» **Фрагмент текста**

•••••

Неопровержимо верно, что некоторые специфические свойства русской демократии послужили прямой причиной большевицкого господства со всеми его страшными последствиями; также неоспоримо верно, что некоторые (весьма отрицательные) свойства большевицкой психологии окажутся в исторической перспективе прямыми причинами возрождения русской государственности; но из всего этого совершенно не следует — если только верно наше положение, что нравственная оценка поступка должна быть связана не с его следствием, а с его мотивом, — что Временное правительство может быть в нравственном порядке обвинено за господство Коминтерна, а Ленин когда бы то ни было оправдан возрождением российской государственности.
Но если даже отказаться от занятой нами позиции и признать на время, что этическая ценность поступка действительно изменяется его следствиями и этическая ценность человека — объективными результатами его деяний, то всё же из обвинения демократии на обычных основаниях, что она сорвала победу, отдала Россию на растерзание большевиков и т.д. и т.д. — выйти решительно ничего не может.
Чтобы не осложнять проблемы, предположим, хотя это и явно неверно, что современное состояние России представляет собою абсолютное зло. Почему же, однако, в этом зле виновата одна демократия? Ведь если Временное правительство в ответе за большевиков, то в ответе за Временное правительство — Комитет Государственной Думы, а за Комитет Государственной Думы — Совет министров и т.д. и т.д. до прародителя Адама.
Но если демократия виновата так же, как и все, то почему же все имеют право винить демократию? Но может быть, не все виноваты, а, наоборот, никто не виноват? В самом деле, ведь большевики же не последнее слово истории? Зло, сотворённое ими, может через несколько времени претвориться в добро. Несмотря на все преступления, совершенные историческими людьми, история может еще кончиться всеобщим преображением в добре и тем самым — полным нравственным оправданием не только демократии, но и большевиков, но и всех и всего, что звеньями вошло в ту причинно-следственную цепь, последним звеном которой оказалось полное торжество добра. Таким образом, ясно, что с точки зрения разбираемой теории ни одна конкретная историческая индивидуальность как таковая не может быть ни оправдана, ни обвинена, или, говоря иначе — вопрос вины и невиновности не только не разрешим, но даже и не находим в проблематике причинно-следственного подхода к действительности. Пускай демократии будет с очевидностью таблицы умножения доказано, что она причинила России величайшее зло; обвинять её на этом основании никто не имеет ни малейшего права. Извне стоящему разуму нравственная вина не может быть видна, и обвинять он может только на основании непонимания своей собственной природы.

•••••

» **Показанные записи**
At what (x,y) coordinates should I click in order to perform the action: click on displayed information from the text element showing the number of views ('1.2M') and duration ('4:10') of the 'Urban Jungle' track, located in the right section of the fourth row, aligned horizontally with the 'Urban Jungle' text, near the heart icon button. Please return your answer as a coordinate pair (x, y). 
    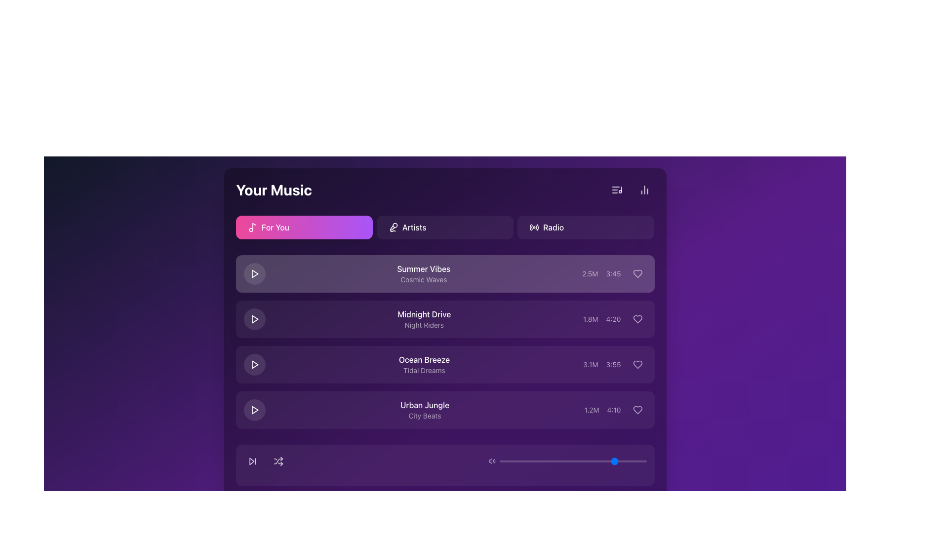
    Looking at the image, I should click on (615, 410).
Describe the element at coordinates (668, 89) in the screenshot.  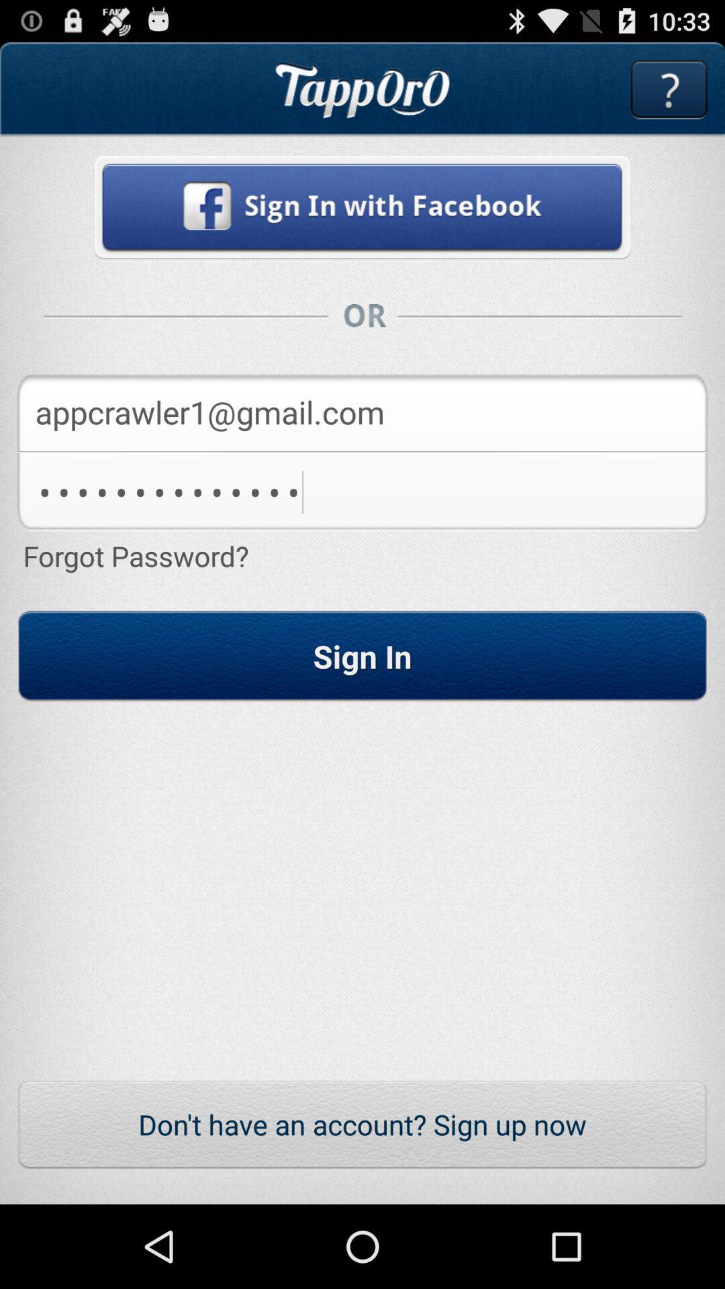
I see `get more information` at that location.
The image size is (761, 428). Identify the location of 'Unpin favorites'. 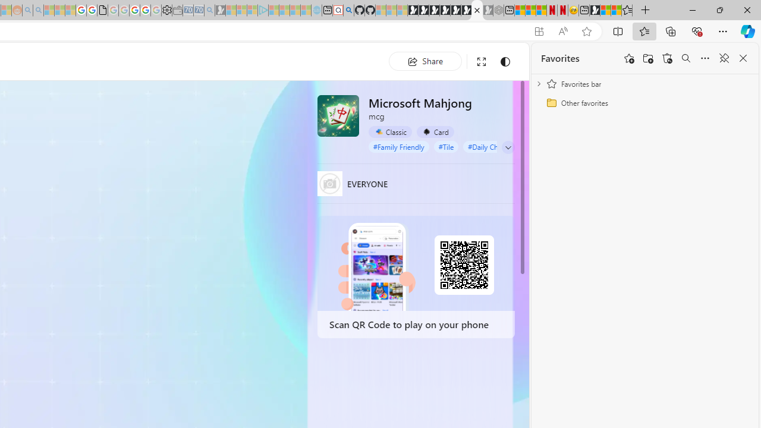
(722, 58).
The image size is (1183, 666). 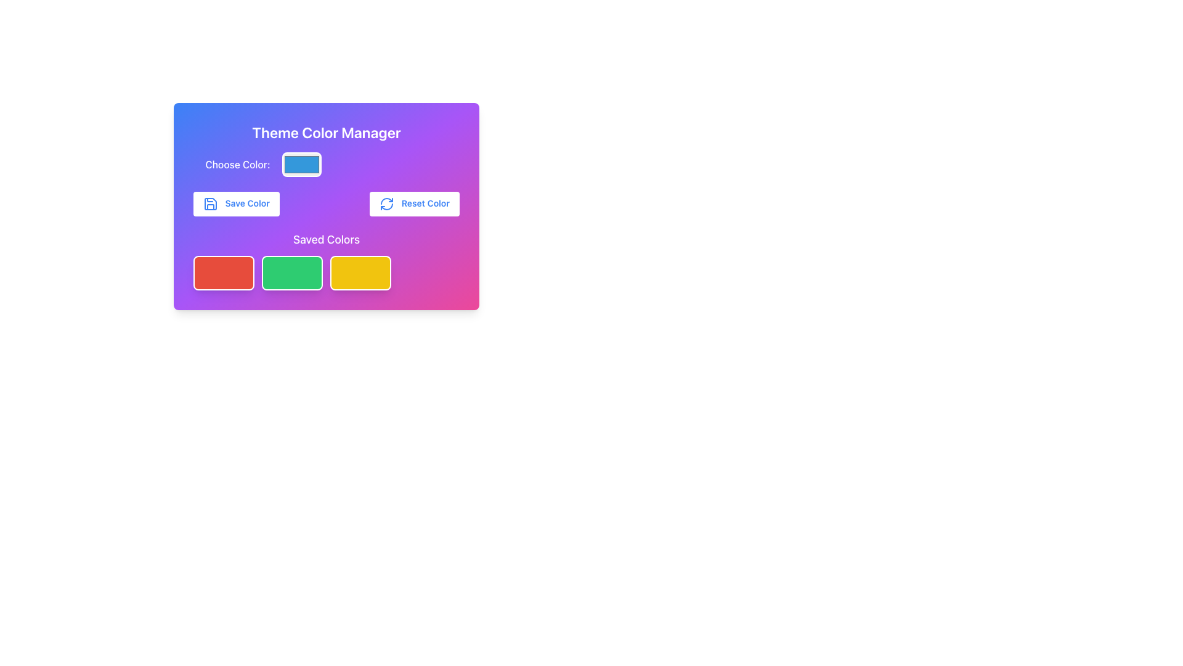 I want to click on the reset action icon located within the 'Reset Color' button, so click(x=386, y=203).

•••••

» **Короткое задание 1**
Перепишите часть рассуждения о вине русской демократии дословно: начните со слов «Но если даже» и остановитесь после слов «до прародителя Адама.».
» **Короткое задание 2**
Что, согласно рассуждению о вине русской демократии, предполагается, «чтобы не осложнять проблемы»?
» **Короткое задание 3**
Допишите следующую часть рассуждения о вине русской демократии, начиная сразу после его последнего предложения.
Записи представляют собой самостоятельный материал, отдельный от текста.

» **Результат 1**
Но если даже отказаться от занятой нами позиции и признать на время, что этическая ценность поступка действительно изменяется его следствиями и этическая ценность человека — объективными результатами его деяний, то всё же из обвинения демократии на обычных основаниях, что она сорвала победу, отдала Россию на растерзание большевиков и т.д. и т.д. — выйти решительно ничего не может.
Чтобы не осложнять проблемы, предположим, хотя это и явно неверно, что современное состояние России представляет собою абсолютное зло. Почему же, однако, в этом зле виновата одна демократия? Ведь если Временное правительство в ответе за большевиков, то в ответе за Временное правительство — Комитет Государственной Думы, а за Комитет Государственной Думы — Совет министров и т.д. и т.д. до прародителя Адама.

» **Результат 2**
Что современное состояние России представляет собою абсолютное зло.

» **Результат 3**
Чтобы обвинить, надо подойти к событиям и людям не извне, но изнутри, не через внешне постигающий разум, а через интуицию, т.е. через акт хотя бы только частичного отождествления себя с предметом своего постижения. Обвинить потому никому никого невозможно, не разделив с обвиняемым его вины. Всякое обвинение, не связанное с самообвинением, есть вечная ложь фарисейства.
Утверждая, что никто ни в чем не виноват, внешний разум не лжёт, а только на своем языке утверждает вечную правду человеческого сердца, что «каждый за всё и за всех виноват».
Нет, конечно же, человеческий разум не дьявол, за которого его всё ещё любит иногда выдавать русская религиозная философская мысль[150]; он очень милый, ясноглазый, хотя и несколько рахитический ребенок, поставленный Богом охранять вход в святилище жизни и истины. Заниматься после Канта и Гегеля тертуллиановским детоубийством[151] нет никакого основания. Можно всегда сказать младенцу ласковое слово и переступить порог.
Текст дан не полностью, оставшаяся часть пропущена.